Our Garden’s Entertaining, Interesting, and Weird Plants

Gardener’s Corner | Questions and Answers with Local Experts

By Dan Songster, 2017 March

This column is a regular newsletter feature offering chapter members and local experts a chance to briefly share information on many things related to gardening with natives. The request for this edition is: “Do you grow any native plants because they are especially entertaining, interesting, or just plain weird?”

Leon Baginski -“Although not strictly native, I enjoy my organ pipe cactus. Slow grower but always reminds me of my trip to the national monument of the same name. Also love my ocotillo!! It is so odd for coastal garden. Unfortunately gophers seem to like the roots.”

Laura Camp -“We have pipevine (Aristilochia californica) blooming right now outside the Tree of Life office. The dutch pipe flowers are plentiful and bizarre and brown, and it’s weird because with the leaves in dormancy you can’t even tell that it’s flowering until you get up close—then the elaborate shapes and camouflage coloring make me go ‘whoa’!”

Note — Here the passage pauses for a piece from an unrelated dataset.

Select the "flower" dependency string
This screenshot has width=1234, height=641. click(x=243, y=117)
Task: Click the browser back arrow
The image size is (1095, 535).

Bob Allen -“At home, I grow Ceratophyllum demersum, aquatic hornwort or coontail, an odd aquatic flowering plant in the Order Ceratophyllales (only 6 species), sister group to all Eudicots. It lives in a 20 inch tall glass vase full of water with a bubbler to keep it aerated.” http://ucjeps.berkeley.edu/eflora/eflora_display.php?tid=18711

Greg Rubin -“I can think of a couple cool and weird ones. First, Redshanks (Adenostoma sparsifolium). I wish people would consider it more for its beautiful, almost Dr. Seuss-like quality as a small tree. One of the most beautiful sites I’ve seen was south of Idyllwild where a naturally occurring stand of redshanks formed a backdrop for a mass of little Ceanothus greggii. Very simple and gorgeous. I couldn’t have designed it better than Nature already had.

A plant that I wish was more available is the Maurandya antirrhiniflora. It’s a little snapdragon vine whose flower color varies between red and blue depending on soil pH (apparently). Although it is somewhat herbaceous, it is a little thing that is so well suited to small-scale features like courtyard trellis’s or hidden gardens. It is very drought tolerant and I’ve actually seen the flower color change from the pot to the ground!  Related to Monkey flowers and Penstemons.

Finally, if you have the room, the Fremontodendron x Chiranthodendron hybrid is huge and fun and it is the fastest thing I’ve ever seen (mine grew from a 2″ pot to 30+ feet in 2.5 years!)

Rama Nayeri -“I have various varieties of Dudleya’s that are growing nicely indoors. They don’t get watered all that much and are still thriving.”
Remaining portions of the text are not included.